Barrierefreie Arbeitsplätze
Auch im Arbeitsleben wird sich der demografische Wandel zeigen: eine höhere Lebenserwartung und sinkende Geburtenzahlen lassen den Anteil älterer Arbeitnehmer in den Firmen anwachsen. Durch eine barrierefreie und ergonomische Arbeitsplatzgestaltung werden die Veränderungen der körperlichen und psychischen Fähigkeiten, die dem natürlichen Alterungsprozess unterliegen, und die Belastbarkeit jedes Einzelnen berücksichtigt. Arbeitsbedingte Erkrankungen und Behinderungen können so vermieden werden.
Für die Inklusion von Menschen mit Behinderungen in die Arbeitswelt sind barrierefreie Arbeitsplätze unumgänglich.
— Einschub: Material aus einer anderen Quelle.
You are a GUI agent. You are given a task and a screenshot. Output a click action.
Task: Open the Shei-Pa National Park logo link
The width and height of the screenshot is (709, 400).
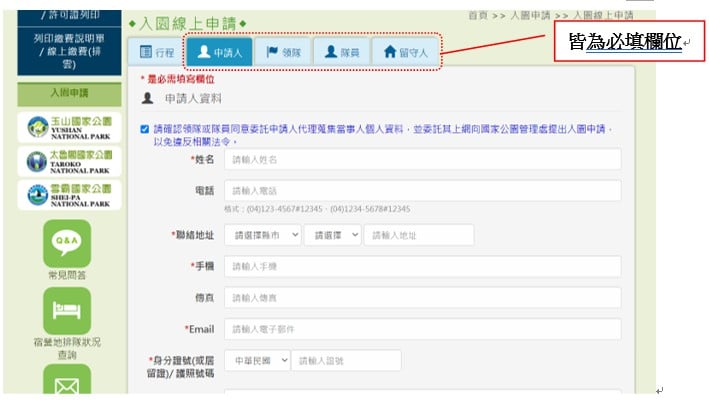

Arbeitsstätten sollten bereits barrierefrei gestaltet sein und nicht erst im Nachhinein hergerichtet werden müssen, wenn der Arbeitgeber überlegt, Menschen mit Behinderungen zu beschäftigen. Dies würde im Einklang stehen mit der UN-Konvention über die Rechte von Menschen mit Behinderungen (Art. 27 der Konvention).
Einige Rechtsgrundlagen in Bezug auf die Arbeitsgestaltung
- SGB IX Rehabilitation und Teilhabe behinderter Menschen
- Schwerbehinderten-Ausgleichsabgabeverordnung (SchwbAV)
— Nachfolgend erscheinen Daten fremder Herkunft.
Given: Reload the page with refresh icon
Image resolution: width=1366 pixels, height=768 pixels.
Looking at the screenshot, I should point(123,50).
- Arbeitsschutzgesetz (ArbSchG)
- Arbeitsstättenverordnung (ArbStättV)
- Arbeitssicherheitsgesetz (ASiG)
- Technische Regeln für Arbeitsstätten: Barrierefreie Gestaltung von Arbeitsstätten (ASR V3a.2)
- DIN 18040-1 Barrierefreies Bauen - Planungsgrundlagen - Teil 1: Öffentlich zugängliche Gebäude
Landesbauordnungen und eingeführte technische Baubestimmungen
Für bauliche Anlagen, die öffentlich zugänglich sind, gilt die jeweilige Landesbauordnung der einzelnen Bundesländer. Als Grundlage dient hier die Musterbauordnung (MBO), die unter § 50 Satz 2 festlegt: "Bauliche Anlagen, die öffentlich zugänglich sind, müssen in den dem allgemeinen Besucher- und Benutzerverkehr dienenden Teilen barrierefrei sein. Dies gilt insbesondere für ... Büro-, Verwaltungs- und Gerichtsgebäude. ... Für die der zweckentsprechenden Nutzung dienenden Räume und Anlagen genügt es, wenn sie in dem erforderlichen Umfang barrierefrei sind. Toilettenräume und notwendige Stellplätze für Besucher und Benutzer müssen in der erforderlichen Anzahl barrierefrei sein."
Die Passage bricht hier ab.